La producción ha crecido un 35,3% y en su mayoría se destina a cama para lechones recién nacidos en explotaciones ganaderas del Matarraña y el Maestrazgo
Publicado por M.J. Salvador el 20 de enero de 2026

Atadi Valderrobres ha batido su propio récord de producción en papel triturado con 10.484 kilos vendidos durante 2025, lo que supone un incremento del 35,3% respecto al año anterior. Este crecimiento consolida un proyecto que no solo promueve la economía circular, sino que también genera ocupación y autoestima entre las personas usuarias del centro ocupacional, que se sienten parte de un proyecto de reciclaje, en el que aportan su granito de arena.

Buena parte del papel triturado se utiliza como cama para lechones recién nacidos en explotaciones ganaderas del Matarraña y el Maestrazgo. «Los granjeros han visto que la celulosa es muchísimo mejor que la paja o el serrín. Se deshace, no emboza las rejillas y da bastante poder calorífico», explica Esther Bernard, directora de ATADI Valderrobres.
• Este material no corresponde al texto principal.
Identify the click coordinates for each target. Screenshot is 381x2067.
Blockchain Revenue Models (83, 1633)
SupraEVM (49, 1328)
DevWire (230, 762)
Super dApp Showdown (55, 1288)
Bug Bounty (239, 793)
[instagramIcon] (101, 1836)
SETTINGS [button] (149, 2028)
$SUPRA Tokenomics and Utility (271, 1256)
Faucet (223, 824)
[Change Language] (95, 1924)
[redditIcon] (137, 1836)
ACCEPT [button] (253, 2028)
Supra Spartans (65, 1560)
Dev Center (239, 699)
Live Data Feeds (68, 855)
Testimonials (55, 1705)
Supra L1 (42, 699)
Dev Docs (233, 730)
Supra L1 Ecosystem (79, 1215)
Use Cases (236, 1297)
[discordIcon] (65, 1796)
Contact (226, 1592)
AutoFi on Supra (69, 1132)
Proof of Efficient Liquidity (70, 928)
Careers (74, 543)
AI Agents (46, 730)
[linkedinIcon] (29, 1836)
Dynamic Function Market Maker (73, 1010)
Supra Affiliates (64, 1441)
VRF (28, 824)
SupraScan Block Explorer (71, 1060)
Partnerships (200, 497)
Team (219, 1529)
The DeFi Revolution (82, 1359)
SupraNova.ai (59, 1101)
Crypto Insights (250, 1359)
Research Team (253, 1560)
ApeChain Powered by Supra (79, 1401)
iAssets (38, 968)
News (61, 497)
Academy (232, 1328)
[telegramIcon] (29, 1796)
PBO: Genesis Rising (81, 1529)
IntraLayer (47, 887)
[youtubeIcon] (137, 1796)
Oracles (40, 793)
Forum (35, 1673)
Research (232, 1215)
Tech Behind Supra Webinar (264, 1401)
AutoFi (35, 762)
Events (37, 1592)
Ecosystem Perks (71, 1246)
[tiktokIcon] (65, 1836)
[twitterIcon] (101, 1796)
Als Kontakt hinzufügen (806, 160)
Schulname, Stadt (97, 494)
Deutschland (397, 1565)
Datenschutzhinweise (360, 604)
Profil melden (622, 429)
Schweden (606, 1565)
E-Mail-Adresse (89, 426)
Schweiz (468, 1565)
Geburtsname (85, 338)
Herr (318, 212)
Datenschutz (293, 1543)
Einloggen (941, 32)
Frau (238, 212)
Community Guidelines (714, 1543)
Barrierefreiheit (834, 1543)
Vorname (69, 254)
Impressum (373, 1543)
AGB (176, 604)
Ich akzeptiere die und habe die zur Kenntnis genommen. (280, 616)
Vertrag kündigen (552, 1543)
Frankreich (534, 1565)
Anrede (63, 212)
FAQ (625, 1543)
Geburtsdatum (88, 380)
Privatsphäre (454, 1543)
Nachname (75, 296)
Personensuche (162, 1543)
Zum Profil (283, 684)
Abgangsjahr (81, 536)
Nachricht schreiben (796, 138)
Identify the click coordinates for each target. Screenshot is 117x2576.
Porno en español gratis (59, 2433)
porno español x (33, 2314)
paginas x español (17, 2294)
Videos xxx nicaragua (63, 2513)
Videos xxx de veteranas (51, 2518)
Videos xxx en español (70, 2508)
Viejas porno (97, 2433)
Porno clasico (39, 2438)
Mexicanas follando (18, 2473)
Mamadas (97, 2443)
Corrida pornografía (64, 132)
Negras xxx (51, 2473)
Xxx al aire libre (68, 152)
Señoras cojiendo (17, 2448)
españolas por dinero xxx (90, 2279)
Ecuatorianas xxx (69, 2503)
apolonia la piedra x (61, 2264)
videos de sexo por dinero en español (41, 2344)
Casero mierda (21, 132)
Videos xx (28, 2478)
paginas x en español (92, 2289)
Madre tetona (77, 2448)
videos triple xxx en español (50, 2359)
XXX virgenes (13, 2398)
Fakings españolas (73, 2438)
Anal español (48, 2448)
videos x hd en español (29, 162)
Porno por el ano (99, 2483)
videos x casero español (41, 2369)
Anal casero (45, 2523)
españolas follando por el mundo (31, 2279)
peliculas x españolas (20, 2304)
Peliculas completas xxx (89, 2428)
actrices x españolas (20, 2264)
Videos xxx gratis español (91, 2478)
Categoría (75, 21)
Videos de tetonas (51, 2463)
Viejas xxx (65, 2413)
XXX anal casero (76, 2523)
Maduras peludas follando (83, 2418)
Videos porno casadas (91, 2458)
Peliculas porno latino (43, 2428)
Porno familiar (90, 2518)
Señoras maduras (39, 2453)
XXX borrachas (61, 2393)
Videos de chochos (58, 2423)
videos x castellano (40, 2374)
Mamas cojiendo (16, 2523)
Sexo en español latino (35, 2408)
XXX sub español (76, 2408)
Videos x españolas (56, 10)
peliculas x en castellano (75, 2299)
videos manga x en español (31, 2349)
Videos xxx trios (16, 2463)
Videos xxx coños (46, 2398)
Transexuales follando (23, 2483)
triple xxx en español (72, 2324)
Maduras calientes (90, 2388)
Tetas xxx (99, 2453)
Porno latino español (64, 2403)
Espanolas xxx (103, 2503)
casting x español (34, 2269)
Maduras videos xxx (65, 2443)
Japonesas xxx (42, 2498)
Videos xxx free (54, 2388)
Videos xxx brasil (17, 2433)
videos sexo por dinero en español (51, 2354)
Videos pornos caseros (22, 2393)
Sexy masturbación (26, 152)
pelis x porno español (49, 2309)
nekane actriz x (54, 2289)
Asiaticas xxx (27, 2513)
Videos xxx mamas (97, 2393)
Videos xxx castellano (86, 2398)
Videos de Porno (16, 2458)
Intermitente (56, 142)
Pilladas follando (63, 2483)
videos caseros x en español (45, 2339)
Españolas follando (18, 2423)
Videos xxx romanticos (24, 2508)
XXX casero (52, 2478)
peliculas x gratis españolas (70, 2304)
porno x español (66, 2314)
Los sacos, de 8 y 20 kilos, se adaptan a las necesidades de manejo de cada cliente. La empresa Guco absorbe prácticamente toda la producción disponible: «Si les digo que tengo 80, se llevan 80. Funciona muy bien», apunta Bernard; aunque los granjeros que siempre les han comprado, siguen manteniendo sus pedidos, como en años anteriores.

Iniciativa con doble impacto

El centro ocupacional mantiene activas a tres personas de forma continuada en esta tarea, con apoyo puntual de otras dos o tres. «Uno tritura, otro revisa, otro pesa. Cada uno se ha especializado en su labor», afirma la directora. Algunos usuarios del centro de día también participan, motivados por el interés que despierta la actividad.

La materia prima procede en su mayoría de prensa escrita reciclada, entre ellas La COMARCA, aunque de forma ocasional se tritura también papel blanco en proporciones reducidas. «Es una proporción muy pequeñita, un 10% como mucho. No absorbe igual, pero también se recicla», detalla. Llega de toda la comarca y también del resto de la provincia de Teruel e incluso desde Morella, lo que implica una importante logística.

Compromiso con la sostenibilidad

Para mantener el flujo de entrada de papel, ATADI emplea estrategias de proximidad: campañas en redes sociales, cajas de recogida repartidas por los pueblos y rutas semanales. En palabras de Bernard, «hacemos uso de la comunidad» para alimentar un ciclo que combina ocupación, reciclaje y concienciación.

«Los muchachos son conscientes de su trabajo y del resultado. Ya no solo ellos: familiares, trabajadores, compañeros... todos están muy concienciados con el reciclaje», concluye. Por ahora, no se plantean nuevas líneas de trabajo. «Una vez se especializan, acaban siendo auténticos genios. Creemos que tenemos que seguir esta línea», sentencia Bernard.